Data supplied Block Start

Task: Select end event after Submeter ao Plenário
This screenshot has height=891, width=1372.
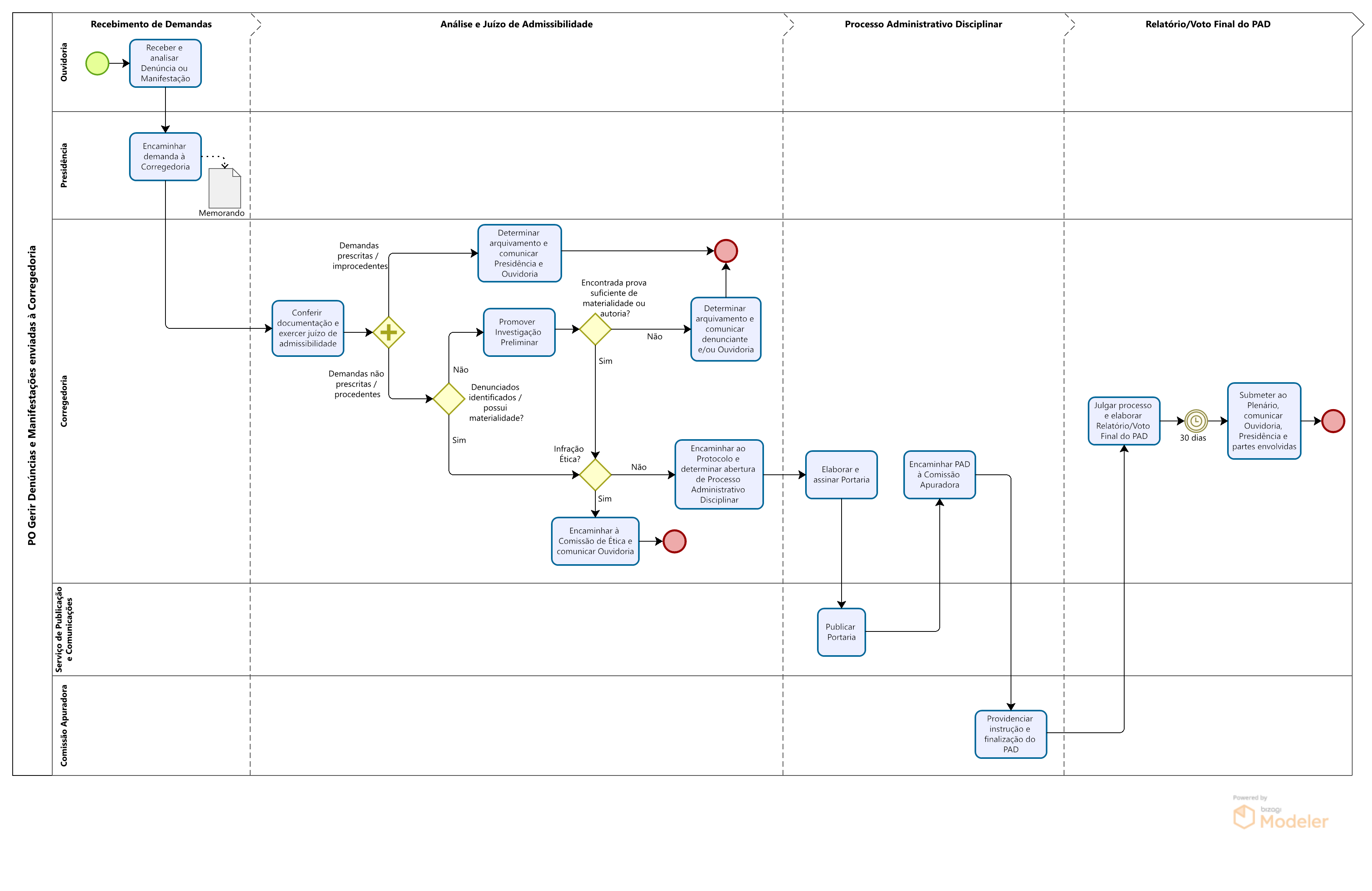Action: pyautogui.click(x=1333, y=421)
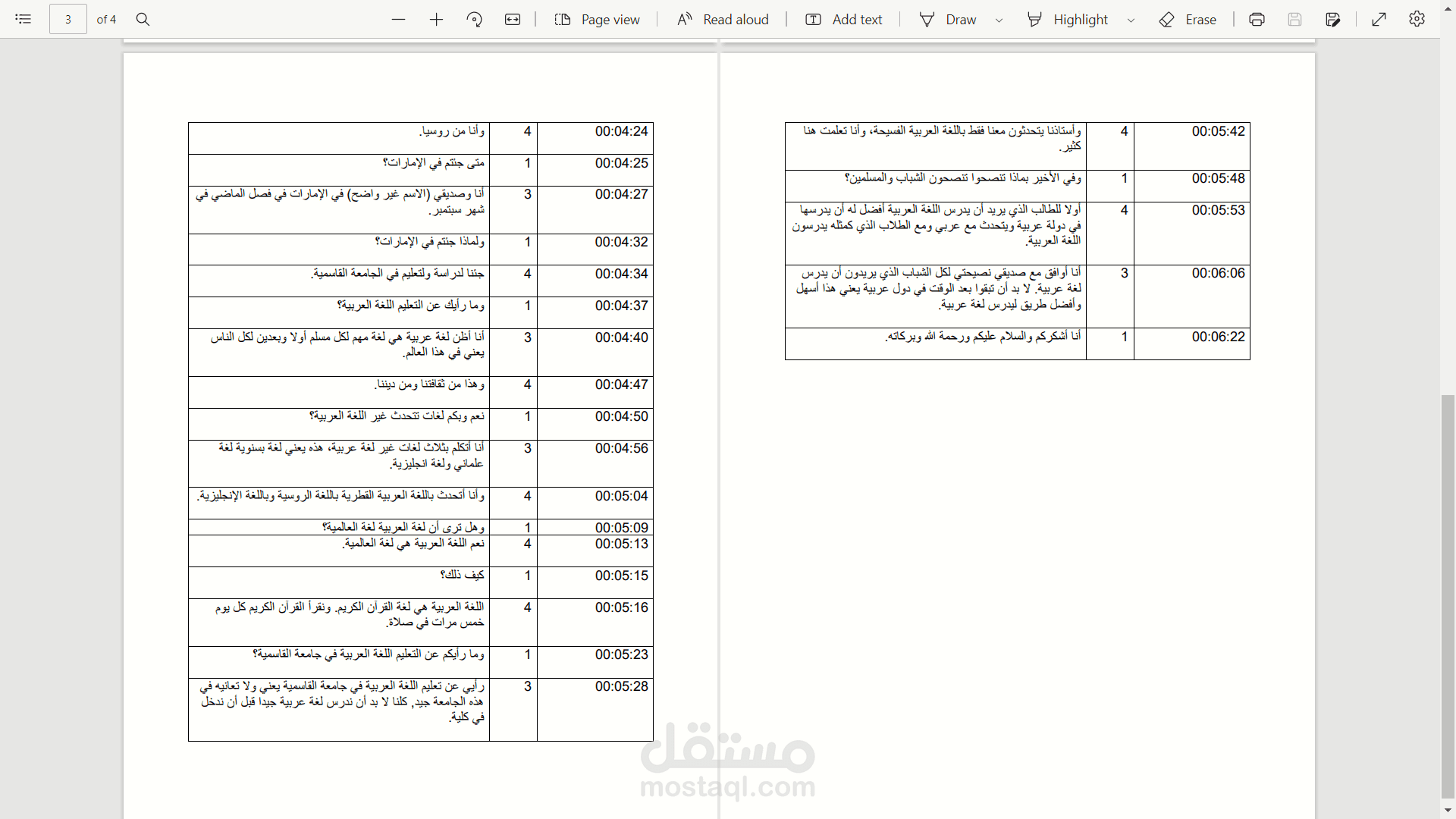Print the document using printer icon
This screenshot has height=819, width=1456.
(x=1257, y=20)
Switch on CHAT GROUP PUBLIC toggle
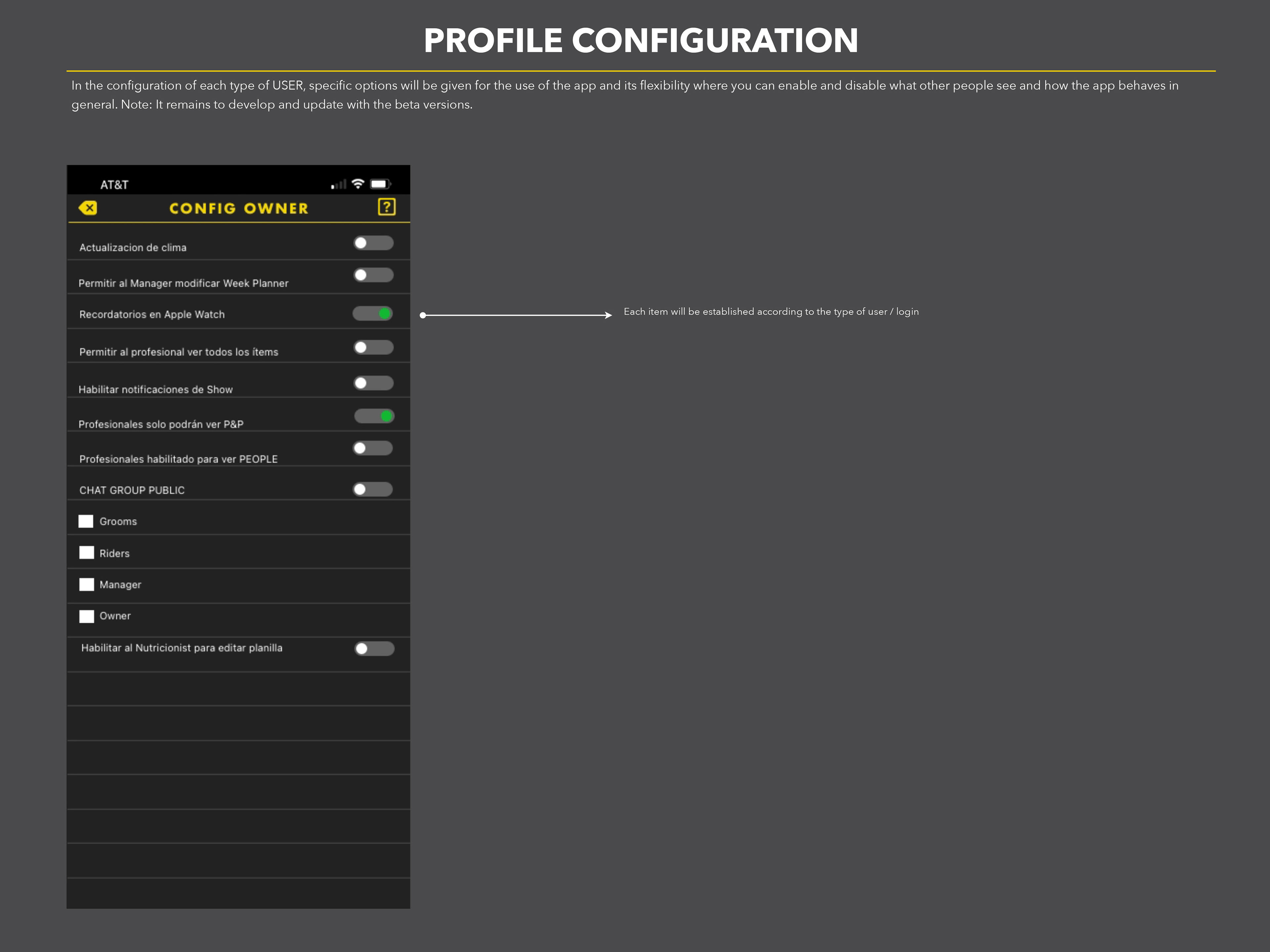 pyautogui.click(x=373, y=489)
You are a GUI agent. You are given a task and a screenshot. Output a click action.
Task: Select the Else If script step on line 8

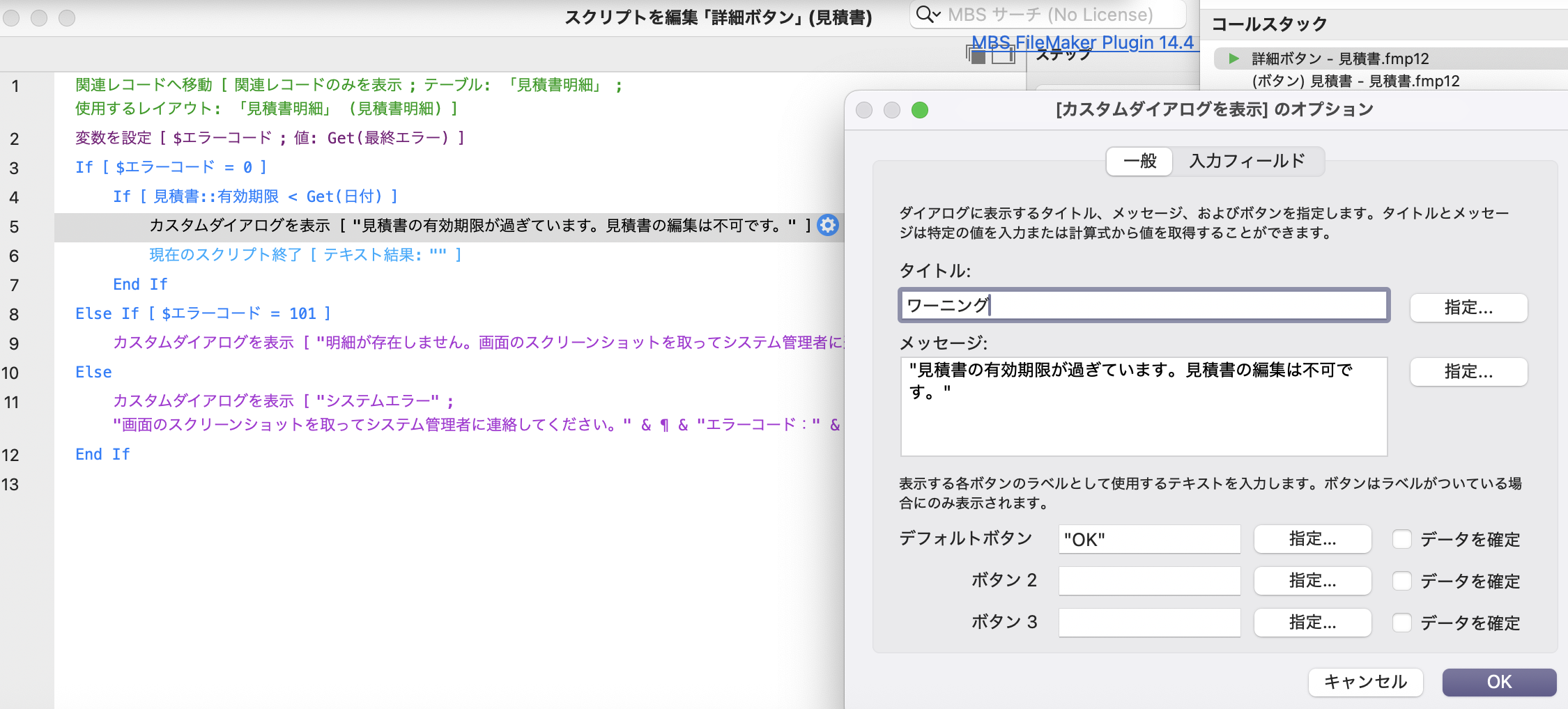[x=202, y=313]
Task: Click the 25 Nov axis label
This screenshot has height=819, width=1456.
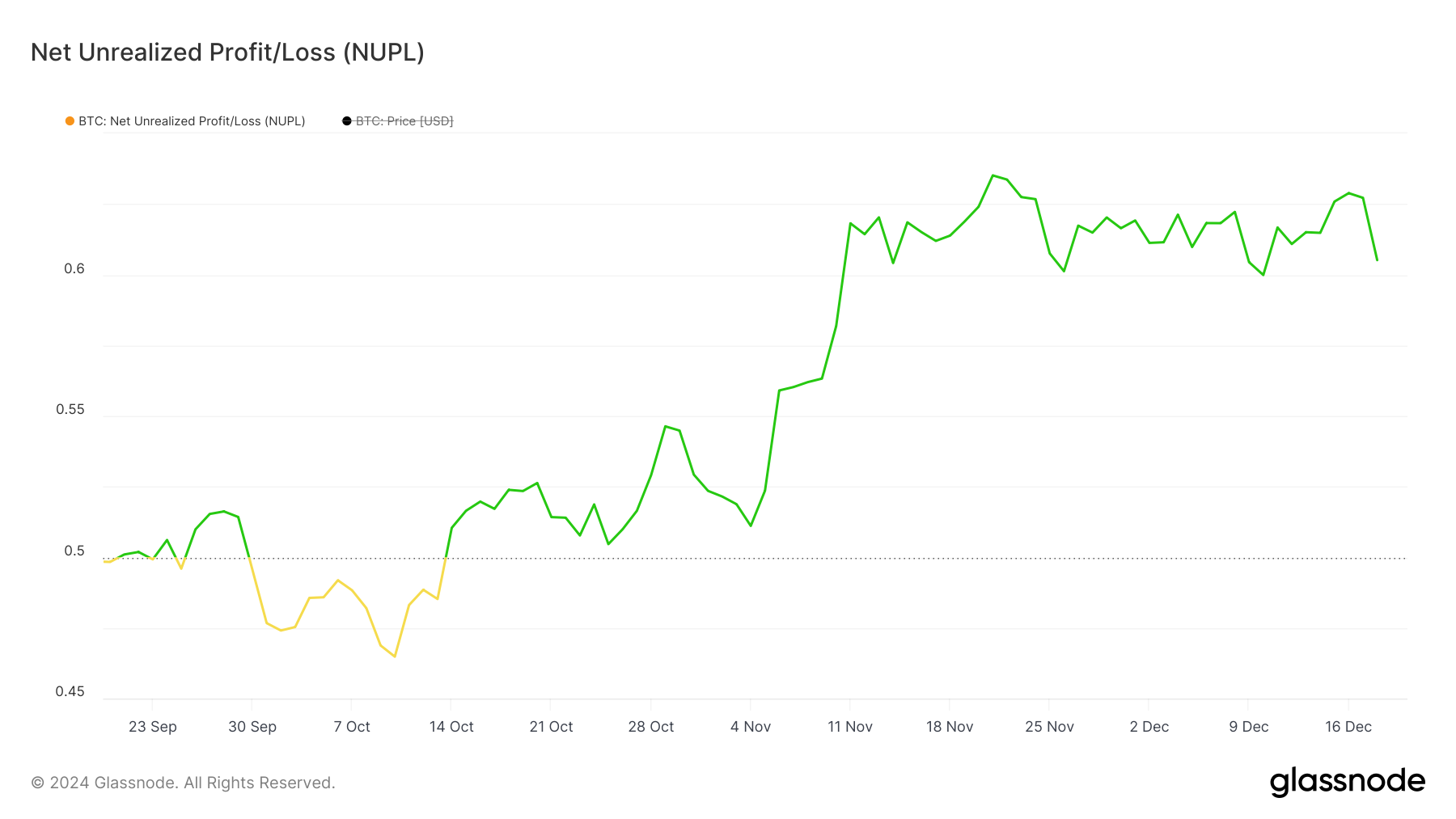Action: (x=1049, y=726)
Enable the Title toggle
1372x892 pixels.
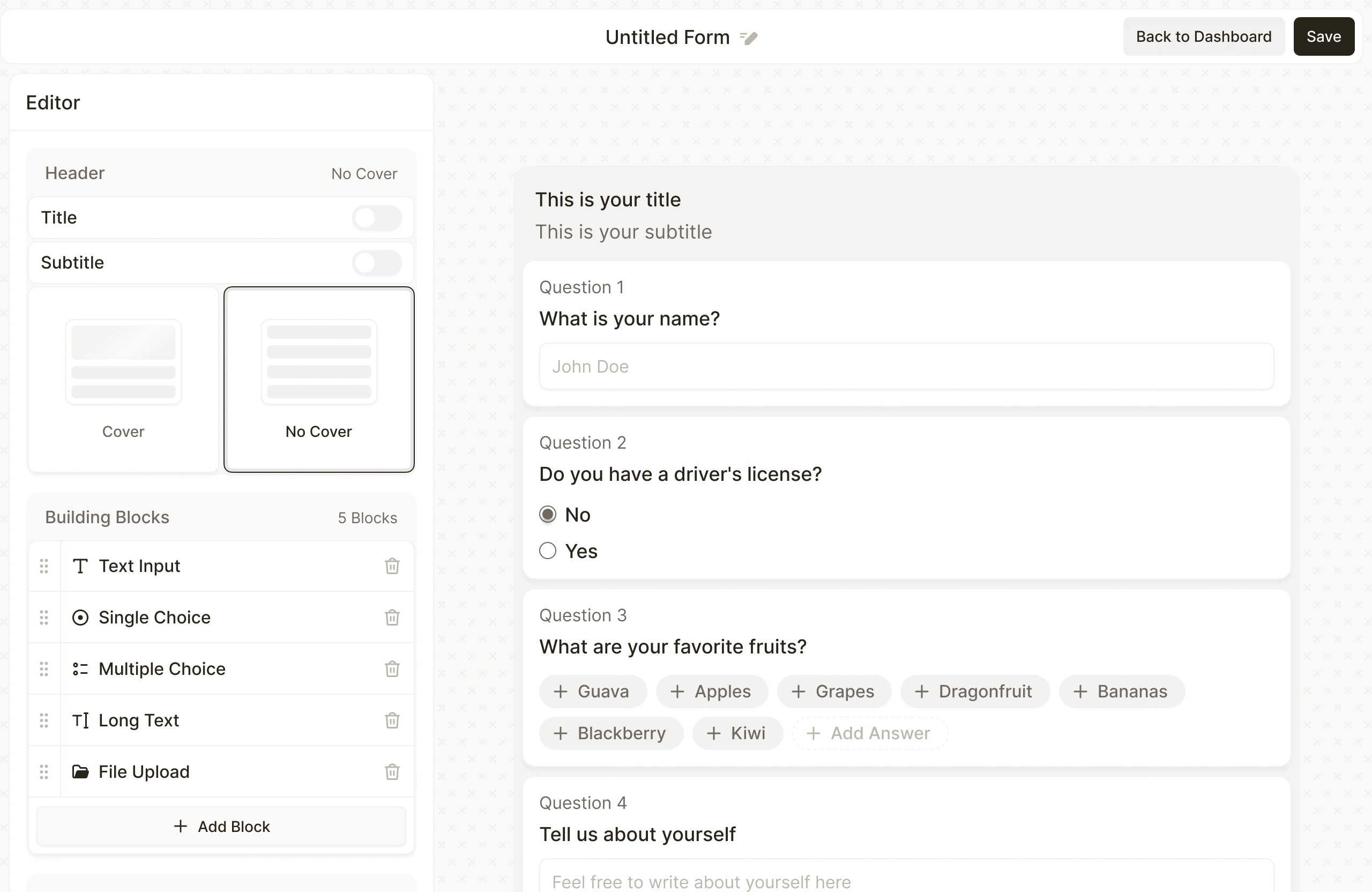376,218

Data supplied Block End

→ Problem: Pictures must be left out when the records are transcribed exactly.

→ Output for this task:
Task: Select end event after Submeter ao Plenário
This screenshot has height=891, width=1372.
Action: pyautogui.click(x=1333, y=421)
Print the document using printer icon
This screenshot has height=819, width=1456.
(x=1257, y=20)
Switch on CHAT GROUP PUBLIC toggle
 pyautogui.click(x=373, y=489)
You are a GUI agent. You are given a task and a screenshot. Output a click action.
Task: Select the Else If script step on line 8

[x=202, y=313]
Task: Click the 25 Nov axis label
This screenshot has height=819, width=1456.
Action: (x=1049, y=726)
Enable the Title toggle
1372x892 pixels.
376,218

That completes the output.